▶ SHORT PROBLEM 1
Write out the passage of the Saudi economy article between "Saudi Arabia Breaking" and "oft-postponed economic reforms.", inclusive.
▶ SHORT PROBLEM 2
Pick up the article on Saudi Arabia's economy after its last shown line and keep writing it.

▶ TEXT SECTION
* Begin *
Saudi Arabia Breaking Away

Saudi Arabia needs a strategy to diversify its oil-based economy. Can change come fast enough?



Saudi Arabia is stepping up efforts to remake its oil-based economy with the help of cross-border investment, even as it fights to maintain its oil-market share in the face of increased US energy production from shale. The sharp drop in oil prices, partly as a result of the kingdom’s refusal to cut crude production, is putting pressure on Riyadh’s budget, which will be in deep deficit this year. The fiscal challenge, however, could be a hidden boon, forcing the country to institute major, oft-postponed economic reforms.

“Gone are the days when Saudi Arabia could just issue debt to cover its deficits,” says John Sfakianakis, Riyadh-based Middle East director at investment manager Ashmore Group. “To be fiscally prudent, it must consider alternative means, such as some form of income tax or value-added tax, and a reduction in energy subsidies.”

Although its economy is much larger than that of neighboring United Arab Emirates, which has a majority expat population, Saudi Arabia should follow the UAE example, Sfakianakis says. In July the UAE said a government-appointed committee would set gasoline prices based on global oil-price benchmarks, ending billions of dollars worth of subsidies. The UAE authorities also are considering introducing a corporate tax and a value-added tax (VAT).

“Saudi Arabia’s diversification drive has been slow, and the country needs to push and enhance the effort,” Sfakianakis says. It is unclear whether or not the plan will work, however, since there are few cases where such diversification efforts have been truly successful, he says.

King Salman, who ascended to the throne in January, is running out of alternatives, Sfakianakis says. “The kingdom has to privatize the telecom industry, the railroads, the ports and the airports,” he says. “The political will is there, and government officials are thinking seriously about privatizing more companies.”

The opening of the Saudi stock exchange, the Tadawul, to qualified foreign investors in June is a big part of the plan. The inflow of institutional capital could prove to be particularly good news for non-oil companies—businesses that are often overlooked in a market dominated by petroleum giants. The Tadawul trades companies from a wide range of industries.

Saudi Arabia’s Budget Goes Into Deficit

($billions)

Estimate

Forecast

Forecast

2010

2011

2012

2013

2014

2015

2016

88

291

374

180

-66

-398

-286

And Its Reserves Are Drawn Down

($billions)
* End *
▶ RECORDED INFORMATION
* Begin *
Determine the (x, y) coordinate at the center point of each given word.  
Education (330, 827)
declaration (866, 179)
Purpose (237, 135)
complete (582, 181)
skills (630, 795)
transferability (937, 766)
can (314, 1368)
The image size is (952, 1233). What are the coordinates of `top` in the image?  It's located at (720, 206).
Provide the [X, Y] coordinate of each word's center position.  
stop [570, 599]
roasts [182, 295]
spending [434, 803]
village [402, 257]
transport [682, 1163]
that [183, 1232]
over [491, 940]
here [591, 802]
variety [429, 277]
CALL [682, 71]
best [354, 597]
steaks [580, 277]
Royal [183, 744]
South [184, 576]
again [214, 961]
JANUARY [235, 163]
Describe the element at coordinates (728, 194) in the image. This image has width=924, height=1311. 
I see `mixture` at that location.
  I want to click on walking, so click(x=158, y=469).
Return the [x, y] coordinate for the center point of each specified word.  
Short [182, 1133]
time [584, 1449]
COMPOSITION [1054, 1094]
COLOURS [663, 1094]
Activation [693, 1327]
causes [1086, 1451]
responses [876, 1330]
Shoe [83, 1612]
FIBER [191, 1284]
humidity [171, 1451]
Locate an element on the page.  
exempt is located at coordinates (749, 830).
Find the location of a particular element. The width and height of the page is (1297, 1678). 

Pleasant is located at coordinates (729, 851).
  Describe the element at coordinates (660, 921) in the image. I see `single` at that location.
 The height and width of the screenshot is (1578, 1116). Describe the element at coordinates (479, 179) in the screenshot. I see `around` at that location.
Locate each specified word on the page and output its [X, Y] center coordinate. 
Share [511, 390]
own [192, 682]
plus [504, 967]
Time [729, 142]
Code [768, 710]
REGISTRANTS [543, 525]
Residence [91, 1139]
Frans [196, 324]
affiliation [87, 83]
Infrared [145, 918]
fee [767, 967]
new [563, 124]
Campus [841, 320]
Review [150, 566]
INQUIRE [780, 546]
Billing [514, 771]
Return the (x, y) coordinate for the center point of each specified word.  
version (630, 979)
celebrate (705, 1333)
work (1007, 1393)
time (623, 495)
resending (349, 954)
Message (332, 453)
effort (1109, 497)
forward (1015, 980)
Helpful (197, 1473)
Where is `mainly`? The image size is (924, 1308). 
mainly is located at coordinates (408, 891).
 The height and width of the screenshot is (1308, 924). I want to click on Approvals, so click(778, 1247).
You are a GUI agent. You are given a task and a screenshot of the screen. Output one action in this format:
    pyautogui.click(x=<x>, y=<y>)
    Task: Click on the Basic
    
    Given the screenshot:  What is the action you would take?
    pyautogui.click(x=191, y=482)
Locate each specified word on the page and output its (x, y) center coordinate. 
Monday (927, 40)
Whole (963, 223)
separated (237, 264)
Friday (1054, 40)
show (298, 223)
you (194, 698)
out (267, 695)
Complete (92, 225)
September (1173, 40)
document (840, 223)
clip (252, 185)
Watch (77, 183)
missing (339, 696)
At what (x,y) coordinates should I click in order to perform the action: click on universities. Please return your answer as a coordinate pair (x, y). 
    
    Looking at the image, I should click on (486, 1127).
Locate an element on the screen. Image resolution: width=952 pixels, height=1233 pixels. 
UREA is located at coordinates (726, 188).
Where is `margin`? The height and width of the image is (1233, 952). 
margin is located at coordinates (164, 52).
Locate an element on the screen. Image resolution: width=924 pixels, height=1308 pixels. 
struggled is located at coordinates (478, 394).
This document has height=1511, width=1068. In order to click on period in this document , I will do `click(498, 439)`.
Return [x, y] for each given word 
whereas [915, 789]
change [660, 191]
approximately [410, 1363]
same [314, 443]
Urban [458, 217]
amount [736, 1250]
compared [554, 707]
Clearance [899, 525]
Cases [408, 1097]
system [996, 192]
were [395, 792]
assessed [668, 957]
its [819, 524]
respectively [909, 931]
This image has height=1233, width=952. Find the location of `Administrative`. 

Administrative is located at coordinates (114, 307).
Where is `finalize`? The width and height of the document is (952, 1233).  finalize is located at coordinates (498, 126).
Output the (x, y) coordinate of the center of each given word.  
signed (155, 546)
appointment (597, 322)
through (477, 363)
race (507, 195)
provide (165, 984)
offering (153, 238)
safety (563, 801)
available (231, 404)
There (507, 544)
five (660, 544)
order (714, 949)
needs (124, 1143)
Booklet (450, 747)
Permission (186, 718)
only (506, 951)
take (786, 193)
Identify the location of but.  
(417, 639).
* End *
▶ REPLY 1
Saudi Arabia Breaking Away

Saudi Arabia needs a strategy to diversify its oil-based economy. Can change come fast enough?



Saudi Arabia is stepping up efforts to remake its oil-based economy with the help of cross-border investment, even as it fights to maintain its oil-market share in the face of increased US energy production from shale. The sharp drop in oil prices, partly as a result of the kingdom’s refusal to cut crude production, is putting pressure on Riyadh’s budget, which will be in deep deficit this year. The fiscal challenge, however, could be a hidden boon, forcing the country to institute major, oft-postponed economic reforms.

▶ REPLY 2
Estimate

Forecast

Forecast

2010

2011

2012

2013

2014

2015

2016

445

544

657

726

732

650

637

Source: Jadwa Investment

David Dew, managing director of the SABB (once Saudi British Bank), says: “To date, there has been little impact on the Saudi economy as a result of the decline in oil prices. This is because the government has committed to maintaining high levels of public expenditure, particularly with respect to the major infrastructure and investment projects taking place in the kingdom, and because of the remarkably strong fiscal position of the country, with its large foreign reserves and negligible levels of debt.”

Regular issuance of bonds by the government would create a benchmark, risk-free yield curve to gauge appropriate pricing for corporate debt issues, Dew says. “This will encourage corporate issuers to use the debt capital markets as a viable option to raise debt with a clear pricing mechanism visible to all participants. It will be a significant factor in the ongoing development of the debt capital markets,” he says.

SLOWDOWN LOOMING

The banking sector also remains strong, well capitalized and liquid, and first-half results continued to show encouraging growth, albeit at a slightly slower pace than in the previous year, Dew says. “The overall Saudi economy remains an attractive one and continues to generate significant foreign interest,” he says. “However, we can expect to see some slowdown in the rate of economic growth, given that oil prices remain under pressure.”


The International Monetary Fund says Saudi Arabia’s real GDP growth rate is expected to slow to 2.8% this year, and 2.4% next year, as government spending is curtailed. It forecasts the highest fiscal deficit in more than 20 years in 2015, at 19.5% of GDP.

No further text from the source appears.